A causa di quelle 10 pagine, in agosto Damore ha perso il posto in Google.
Convivono dunque due fatti. La prima è la discriminazione intollerabile perpetrata da Google contro chi obbietta al suo egualitarismo falso e stucchevole; la seconda è il giro mentale altrettanto intollerabile, falso e stucchevole che emerge dalla memoria di Damore. A quest’ultima mostra del resto forte simpateticità – tra altri – un personaggio famoso e famigerato come Peter Singer, il “profeta” della “liberazione animale” che, in un articolo dal costrutto piuttosto arzigogolato, dice a nuora che la propria difesa di Damore sarebbe solo un omaggio alla libertà di espressione qualsiasi cosa si pensi di ciò che l’ex dipendente di Google ha detto per fare in realtà intendere a suocera che, per gran parte del testo, egli altro non fa che ripetere per filo e per segno proprio il pensiero antipatico di Damore.

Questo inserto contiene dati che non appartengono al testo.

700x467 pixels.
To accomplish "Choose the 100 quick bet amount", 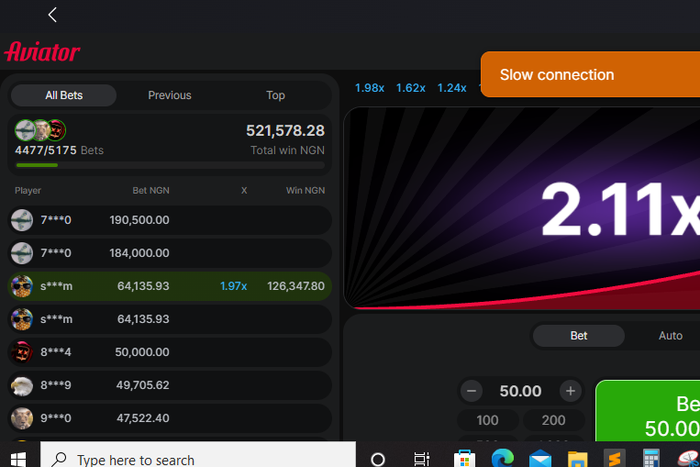I will coord(487,420).
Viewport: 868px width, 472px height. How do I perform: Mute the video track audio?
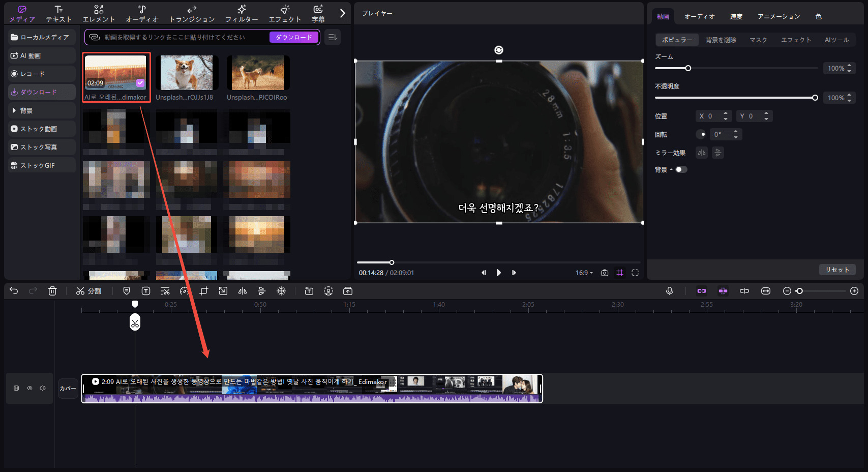(43, 388)
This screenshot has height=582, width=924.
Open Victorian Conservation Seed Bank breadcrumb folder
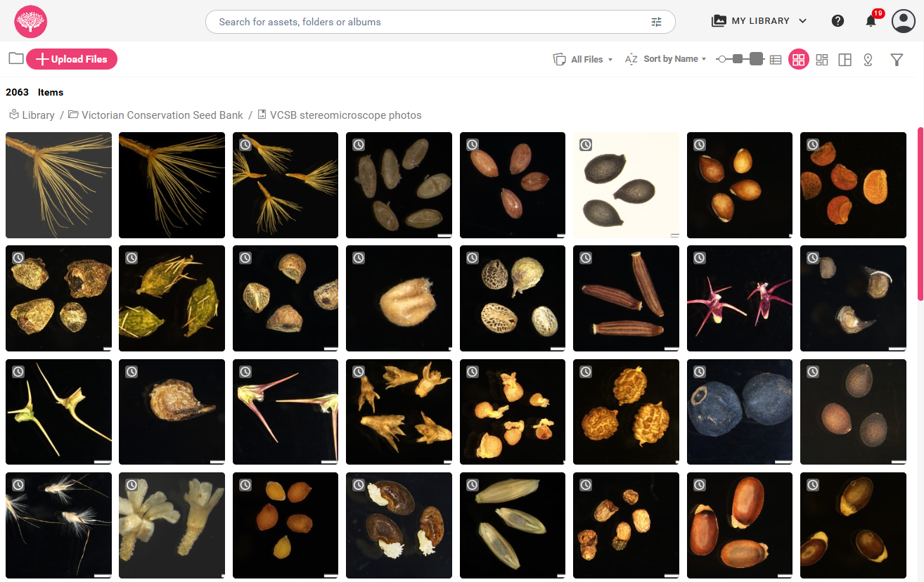(x=162, y=115)
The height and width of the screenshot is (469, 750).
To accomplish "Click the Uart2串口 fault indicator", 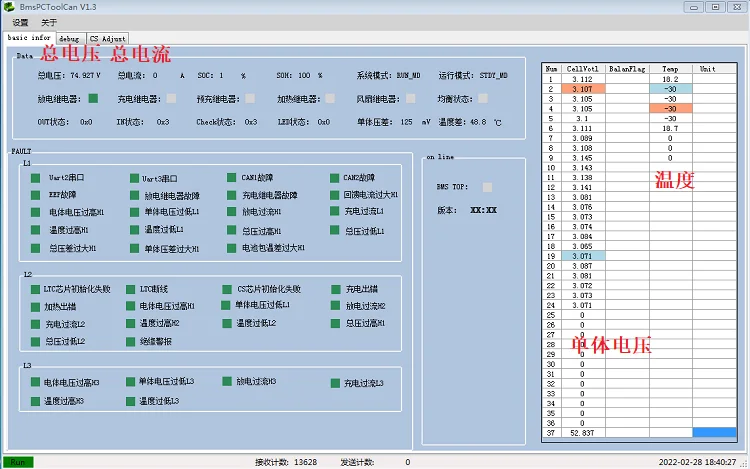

Ora, “il caso Damore” sarebbe solo un fatto marginale e meramente americano se non mettesse il dito dentro quella piaga sanguinante che potremmo chiamare la notte in cui tutte le vacche sono nere. Ovvero, se non si distingue accuratamente la discriminazione anticonservatrice promossa da Google dal “pensiero antipatico” dei tanti Damore in circolazione, si commette un errore madornale che fa esattamente il gioco dei liberal. Si confonde, cioè, il pensiero conservatore, che doverosamente contrasta il pensiero liberal, con i cortocircuiti sessisti e razzisti. È ciò in cui la dirigenza liberal di Google, che ha annunciato controquerele, probabilmente spera. Tocca dunque all’avvocato Dhillon agire oculatamente con il microtomo, evitando di cascare in una trappola mortale.